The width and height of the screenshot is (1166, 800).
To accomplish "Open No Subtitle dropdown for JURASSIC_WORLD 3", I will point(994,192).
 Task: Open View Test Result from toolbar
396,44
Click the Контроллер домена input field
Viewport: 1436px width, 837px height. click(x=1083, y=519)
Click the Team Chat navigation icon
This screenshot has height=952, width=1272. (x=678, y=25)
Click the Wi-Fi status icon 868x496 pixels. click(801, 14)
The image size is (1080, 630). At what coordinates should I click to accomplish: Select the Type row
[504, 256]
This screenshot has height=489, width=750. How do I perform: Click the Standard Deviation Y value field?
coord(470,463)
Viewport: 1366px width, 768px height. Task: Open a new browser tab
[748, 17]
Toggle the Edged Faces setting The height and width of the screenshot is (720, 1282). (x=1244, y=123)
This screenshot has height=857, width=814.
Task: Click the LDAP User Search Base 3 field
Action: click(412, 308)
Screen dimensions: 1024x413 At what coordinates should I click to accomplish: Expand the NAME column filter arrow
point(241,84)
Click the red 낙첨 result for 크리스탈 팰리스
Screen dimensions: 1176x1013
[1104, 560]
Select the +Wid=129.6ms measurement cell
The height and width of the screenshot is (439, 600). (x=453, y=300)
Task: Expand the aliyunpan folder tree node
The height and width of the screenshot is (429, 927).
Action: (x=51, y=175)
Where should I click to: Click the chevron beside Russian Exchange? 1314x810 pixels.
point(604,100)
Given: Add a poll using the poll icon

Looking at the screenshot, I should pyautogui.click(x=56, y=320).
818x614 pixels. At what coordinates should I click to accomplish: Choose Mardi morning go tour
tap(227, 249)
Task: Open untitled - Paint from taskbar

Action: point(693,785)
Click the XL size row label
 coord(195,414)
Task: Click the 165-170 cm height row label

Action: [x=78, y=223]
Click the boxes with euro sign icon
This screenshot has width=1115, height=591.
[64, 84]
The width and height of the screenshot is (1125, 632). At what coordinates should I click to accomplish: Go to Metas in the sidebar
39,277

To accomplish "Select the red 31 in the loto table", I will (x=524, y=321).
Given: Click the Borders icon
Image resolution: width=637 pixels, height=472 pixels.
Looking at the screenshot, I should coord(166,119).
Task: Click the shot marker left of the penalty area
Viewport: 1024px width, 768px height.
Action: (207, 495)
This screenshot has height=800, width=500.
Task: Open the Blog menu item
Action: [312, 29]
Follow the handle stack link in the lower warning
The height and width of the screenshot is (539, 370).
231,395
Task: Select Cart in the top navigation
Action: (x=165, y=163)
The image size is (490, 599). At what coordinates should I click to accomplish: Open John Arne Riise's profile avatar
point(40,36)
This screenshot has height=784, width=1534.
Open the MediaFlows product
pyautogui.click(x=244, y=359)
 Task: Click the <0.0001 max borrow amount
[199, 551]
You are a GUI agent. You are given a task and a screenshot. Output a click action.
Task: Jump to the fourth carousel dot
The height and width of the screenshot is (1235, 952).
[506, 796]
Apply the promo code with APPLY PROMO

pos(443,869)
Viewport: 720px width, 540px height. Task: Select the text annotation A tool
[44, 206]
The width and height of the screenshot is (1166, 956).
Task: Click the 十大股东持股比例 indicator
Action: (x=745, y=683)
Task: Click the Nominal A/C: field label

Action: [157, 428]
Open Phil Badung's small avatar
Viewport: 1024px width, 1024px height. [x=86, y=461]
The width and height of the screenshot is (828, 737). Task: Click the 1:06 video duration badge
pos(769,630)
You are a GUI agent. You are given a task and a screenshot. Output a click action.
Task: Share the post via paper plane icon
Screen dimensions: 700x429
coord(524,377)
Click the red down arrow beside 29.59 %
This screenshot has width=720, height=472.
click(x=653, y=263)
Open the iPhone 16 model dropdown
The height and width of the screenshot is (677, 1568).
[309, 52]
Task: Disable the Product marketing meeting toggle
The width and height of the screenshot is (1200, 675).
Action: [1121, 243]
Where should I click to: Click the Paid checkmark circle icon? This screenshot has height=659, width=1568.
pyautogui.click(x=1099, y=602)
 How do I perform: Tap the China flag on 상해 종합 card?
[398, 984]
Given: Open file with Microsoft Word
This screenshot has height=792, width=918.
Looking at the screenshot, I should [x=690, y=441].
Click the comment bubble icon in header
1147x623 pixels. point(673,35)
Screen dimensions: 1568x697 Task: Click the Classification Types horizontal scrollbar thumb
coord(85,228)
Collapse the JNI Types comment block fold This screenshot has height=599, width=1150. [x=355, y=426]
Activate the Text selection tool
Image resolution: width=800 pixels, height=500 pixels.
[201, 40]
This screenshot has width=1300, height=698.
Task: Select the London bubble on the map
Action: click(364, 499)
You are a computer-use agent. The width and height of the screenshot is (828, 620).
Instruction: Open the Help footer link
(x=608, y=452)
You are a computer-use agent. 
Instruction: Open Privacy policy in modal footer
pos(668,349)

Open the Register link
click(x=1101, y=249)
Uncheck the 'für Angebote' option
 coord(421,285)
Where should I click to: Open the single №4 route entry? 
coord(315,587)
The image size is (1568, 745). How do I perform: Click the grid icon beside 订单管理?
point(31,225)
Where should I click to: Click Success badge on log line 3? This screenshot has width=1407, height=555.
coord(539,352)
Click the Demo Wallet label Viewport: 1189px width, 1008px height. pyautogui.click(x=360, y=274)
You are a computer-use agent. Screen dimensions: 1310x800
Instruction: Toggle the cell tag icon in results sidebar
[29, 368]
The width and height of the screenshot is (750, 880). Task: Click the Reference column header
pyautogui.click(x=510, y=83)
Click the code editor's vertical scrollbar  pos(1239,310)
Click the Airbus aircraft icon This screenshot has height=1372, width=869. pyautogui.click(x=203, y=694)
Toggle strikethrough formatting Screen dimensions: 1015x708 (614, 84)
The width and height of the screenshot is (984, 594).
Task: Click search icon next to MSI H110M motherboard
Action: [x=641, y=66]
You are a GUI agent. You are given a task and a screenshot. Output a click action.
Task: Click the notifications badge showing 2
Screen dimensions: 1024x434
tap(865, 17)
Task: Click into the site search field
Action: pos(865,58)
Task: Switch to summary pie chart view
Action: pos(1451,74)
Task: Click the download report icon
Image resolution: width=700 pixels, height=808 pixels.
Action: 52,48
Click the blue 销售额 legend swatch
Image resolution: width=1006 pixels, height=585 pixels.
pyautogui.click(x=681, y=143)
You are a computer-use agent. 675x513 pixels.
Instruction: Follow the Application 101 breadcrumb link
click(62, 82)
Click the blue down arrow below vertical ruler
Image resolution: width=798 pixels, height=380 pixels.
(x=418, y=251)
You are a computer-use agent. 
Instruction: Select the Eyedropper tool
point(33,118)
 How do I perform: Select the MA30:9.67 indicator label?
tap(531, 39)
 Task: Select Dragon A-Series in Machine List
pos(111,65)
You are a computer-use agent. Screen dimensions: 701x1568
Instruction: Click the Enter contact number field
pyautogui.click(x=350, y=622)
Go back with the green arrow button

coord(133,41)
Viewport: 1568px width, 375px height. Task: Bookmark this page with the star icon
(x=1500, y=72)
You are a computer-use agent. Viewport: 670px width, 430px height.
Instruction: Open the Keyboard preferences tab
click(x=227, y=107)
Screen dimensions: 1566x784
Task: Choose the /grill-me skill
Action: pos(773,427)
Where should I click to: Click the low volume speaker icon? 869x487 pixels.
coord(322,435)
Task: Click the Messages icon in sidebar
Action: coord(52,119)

########################################

=== WHAT THE EXERCISE ASKS ===
Which lines in the listing have the string "will"? Pick them out and copy them.

=== RESULT OF THE EXERCISE ===
To accomplish "Open No Subtitle dropdown for JURASSIC_WORLD 3", I will point(994,192).
To accomplish "Select the red 31 in the loto table", I will (x=524, y=321).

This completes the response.